Monday, December 3, 2012

Macobe in the Ordinary

The Art of Julia Randall

Julia Randall attended the Skowhegan School of Painting and Sculpture in 1999 and received her M.F.A. from Rutgers University, and her B.F.A. from Washington University in St. Louis. She lives and works in New York City and in Connecticut. Her main media that she works with was pastel but is now colored pencil, which she found she was able to make sharper images with. Her work is a mixture of beauty and repulsion that are simultaneously erotic and humorous. Randall uses observation-based drawing and hyper realistic technique to create images that are surreal and suggestive. In her collection called "Blown," exhibited at the Garvey Simon Art Access, the subject matter is chewing gum.
 

Cherry
2011
colored pencil on paper
24” x 18”

At first glace her works are slightly erotic but grotesque do to the fact that they resemble internal organs. But this confusion is the premise of why the works are so powerful. She uses the chewing gum as an allegory to ageing and the change from care free youth to adulthood and eventually old age. Randall says, "Bubblegum initially connotes innocent, cheeky pleasure, yet the fragile skin of gum also points to the susceptibility of the body, and the dreaded passage of time." Her use of chewing gum also plays with her oral infatuation. In many of her pieces, she attempts to relate them to the realistic act of sex. This is typically done by the use of lush hues of pinks and flesh tones and the depiction of fluids covering and dripping off of the subject matter. She mentions this in a interview with Hi-Fructose magazine in this year.

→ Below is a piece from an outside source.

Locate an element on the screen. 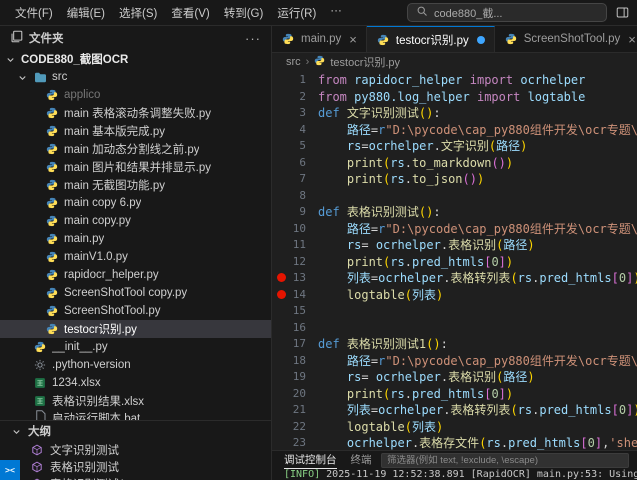 Image resolution: width=637 pixels, height=480 pixels. folders-section-header: 文件夹 ··· is located at coordinates (136, 38).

Her other works have also attempted to show the realities of sex through the depiction of mouths on various thinks like birds, flowers, and just mouths themselves. In Randall's interview she states, " these images are not glossy or idealized, but is visceral and vulnerable, sex is similar; real erotic experience can be squishy, humorous, gross; and makes one feel quite vulnerable...and this is what I have showed through 'Blown.' The physicality of erotic experience, and what it feels living in a sexual body."
 

Wild Berry
2012
colored pencil on paper
26” x 33”

These works from Randall's collection called "Decoys" shows another elegantly done mix of humor and eroticism by combining flowers with meats. Her she creates a dynamic of the two by incorporating other senses like smell and taste by showing food and flowers. Yet these flowers are met with a strangeness around them that makes them both morbid and desired.


Decoy # 4
2006
colored pencil on paper
41” x 29”


Decoy # 7
2007
colored pencil on paper
29” x 41”

What draws me towards these works is their brilliant precision and craft, but also the morbid grotesqueness that intertwines them. It is the mixture of marvel and repulsion that draws the audience to look closer and truly think about what it is that they are really looking at. And maybe even attempt to relate to the emotions and experiences that Julia Randall is trying to get her audiences to feel.